Given text:
= = = = = = =

ACL injury and management

What are the ACL Cruciate ligaments?

The cruciate ligaments within your knee is made up of, the Anterior cruciate ligament, ACL and the Posterior cruciate ligament PCL. They attach your femur (thigh bone) to your tibia (shin bone), crossing each other in an ‘X’, this is to provide rotational stability and control the forwards and backwards motion of your knee.

Your Anterior cruciate ligament begins from the back of your tibia and attaches diagonally at the front of your femur. The majority of your tissue sits at the back and is designed to prevent any forwards displacement or internal rotation of your tibia.

ACL injury is most common in younger individuals who play sports that involve pivoting, decelerating and jumping. The mechanism of ACL injuries can be categorised further into contact (30% of cases) or non-contact (70% of cases). Non-contact usually involves short quick changes of direction at high speed during sports. The most common being when the foot is planted on the floor and the torso excessively rotates on top of the knee for example.

How do I know I’ve torn my ACL?

How do you know you’ve torn your ACL. It’s difficult to without an assessment by a medial professional and/or imaging. However, here are some signs and symptoms that can give you a pretty good idea:

  • An audible “snap”, “pop” or “crack”
  • Immediate pain
  • Immediate and excessive swelling (although some cases have delayed and sometimes minimal swelling)
  • Restricted range of motion, particularly in knee extension
  • Instability and/or incidences of your knee giving way
Torn ACL Anterior cruciate ligament example

What happens next?

Interestingly, not all ACL’s require surgical intervention. Non-operative treatment is preferred. when the individual is older than 35 years old, has little or no anterior tibial subluxation (forward displacement of your shin bone), and is not highly active.

However, In most cases ACL reconstruction is recommended. There are a few ways in which the operation can be done. The most common involving taking a graft from a nearby tissue to rebuild the ACL. These can include: the patellar tendon, the iliotibial tract, the semitendinosus or gracilis tendon.

For the first two weeks following surgery, you will likely be placed in a knee brace that will be locked in place.

ACL Anterior cruciate ligament surgery

How long will my rehab be?

= = = = = = =

Given material:
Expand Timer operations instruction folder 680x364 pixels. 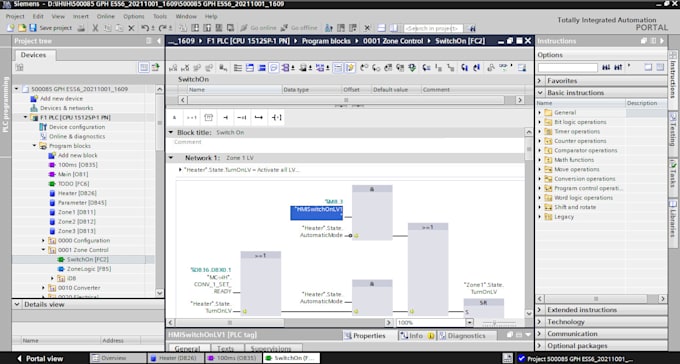[540, 131]
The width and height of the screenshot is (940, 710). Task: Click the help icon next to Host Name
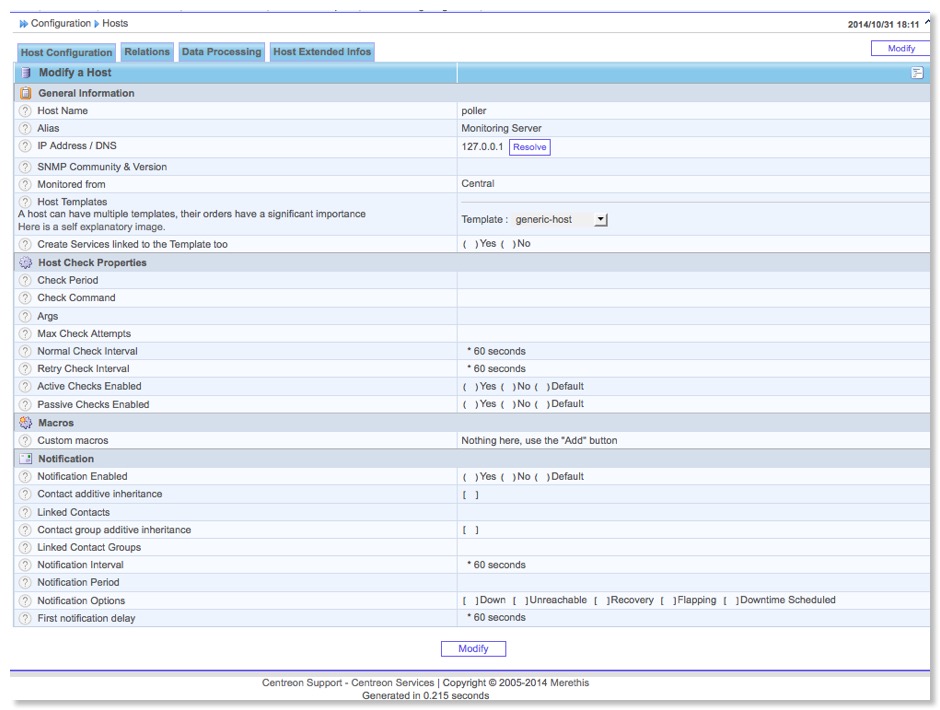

= = = = = = =

Work to complete:
**1.** Reproduce the ACL injury text from "What happens next?" up to and including "or gracilis tendon.".
**2.** Write the next part of the text on ACL injury and management, starting right after its final heading.

Responses:
**1.**
What happens next?

Interestingly, not all ACL’s require surgical intervention. Non-operative treatment is preferred. when the individual is older than 35 years old, has little or no anterior tibial subluxation (forward displacement of your shin bone), and is not highly active.

However, In most cases ACL reconstruction is recommended. There are a few ways in which the operation can be done. The most common involving taking a graft from a nearby tissue to rebuild the ACL. These can include: the patellar tendon, the iliotibial tract, the semitendinosus or gracilis tendon.

**2.**
How long is a piece of string? Unfortunately, there is no ‘one-size fits all’ protocol when it comes to ACL rehabilitation. There are many variables that should be considered. This means it is important to find a physiotherapist that understands the process of restoring function to your knee, as well as listening to your goals and what is relevant to you. However, if you are aiming to get back to sport, research suggests that a return before 9 months places you at a higher risk of re-injury.

Your early goals of rehab should include:

  • Reducing any post-surgery pain or swelling
  • Restoring full range of motion (knee flexion and extension)
  • Building up muscle strength that is equal to the unaffected side (both local to the knee and global – hip/calf/ankle)
  • Regaining stability and improving proprioception of the affected side

If returning to sport, your long-term rehab should include:

  • Continued strength & conditioning (running, squats, lunges, deadlifts etc)
  • Acceleration and deceleration drills
  • Plyometrics (jumping, landing)
  • Change of direction drills

Take-away:

Nobody wants to be injured, let alone tear their ACL. However, it isn’t the end of the world! Plenty athletes have returned to sport following this type of injury. It is important to find a medical professional that can firstly diagnose and advise your next steps in the niitial stages (whether surgery is required or not). Then find an experienced physiotherapist that understands the rehabilitation process and who can help guide you on your return to sport. Trust and patience in the plan is vital, as an early return to higher level activity can increase the likelihood of re-injury.